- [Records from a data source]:
- Opening Delimiter -

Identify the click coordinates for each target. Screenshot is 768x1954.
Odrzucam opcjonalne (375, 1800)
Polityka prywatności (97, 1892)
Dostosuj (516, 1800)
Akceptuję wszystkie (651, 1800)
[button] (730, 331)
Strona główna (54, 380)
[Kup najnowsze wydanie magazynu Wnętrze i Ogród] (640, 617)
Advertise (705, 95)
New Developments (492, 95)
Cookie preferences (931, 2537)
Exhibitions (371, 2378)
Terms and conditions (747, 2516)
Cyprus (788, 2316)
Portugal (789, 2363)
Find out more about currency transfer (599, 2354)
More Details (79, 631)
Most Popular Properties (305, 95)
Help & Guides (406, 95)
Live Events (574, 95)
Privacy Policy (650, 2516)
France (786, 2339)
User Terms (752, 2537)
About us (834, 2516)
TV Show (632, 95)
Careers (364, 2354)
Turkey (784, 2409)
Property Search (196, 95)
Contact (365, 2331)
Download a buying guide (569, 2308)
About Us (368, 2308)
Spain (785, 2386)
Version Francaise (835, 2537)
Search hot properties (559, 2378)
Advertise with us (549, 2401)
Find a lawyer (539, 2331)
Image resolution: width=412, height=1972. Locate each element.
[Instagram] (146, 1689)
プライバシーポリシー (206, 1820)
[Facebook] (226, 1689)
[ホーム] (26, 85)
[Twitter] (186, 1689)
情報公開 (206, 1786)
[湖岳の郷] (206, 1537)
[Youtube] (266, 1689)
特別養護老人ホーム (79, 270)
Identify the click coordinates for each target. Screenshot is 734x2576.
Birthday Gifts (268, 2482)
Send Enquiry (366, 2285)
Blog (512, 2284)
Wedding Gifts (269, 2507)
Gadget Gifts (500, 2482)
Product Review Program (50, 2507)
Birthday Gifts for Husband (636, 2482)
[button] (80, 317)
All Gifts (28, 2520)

- Closing Delimiter -

What is needed is a word-for-word restatement of every line from the one with "[Youtube] (266, 1689)" to the end of the entries above.

- [SOLUTION FOR THIS EXERCISE]:
[Youtube] (266, 1689)
特別養護老人ホーム (79, 270)
Identify the click coordinates for each target. Screenshot is 734x2576.
Birthday Gifts (268, 2482)
Send Enquiry (366, 2285)
Blog (512, 2284)
Wedding Gifts (269, 2507)
Gadget Gifts (500, 2482)
Product Review Program (50, 2507)
Birthday Gifts for Husband (636, 2482)
[button] (80, 317)
All Gifts (28, 2520)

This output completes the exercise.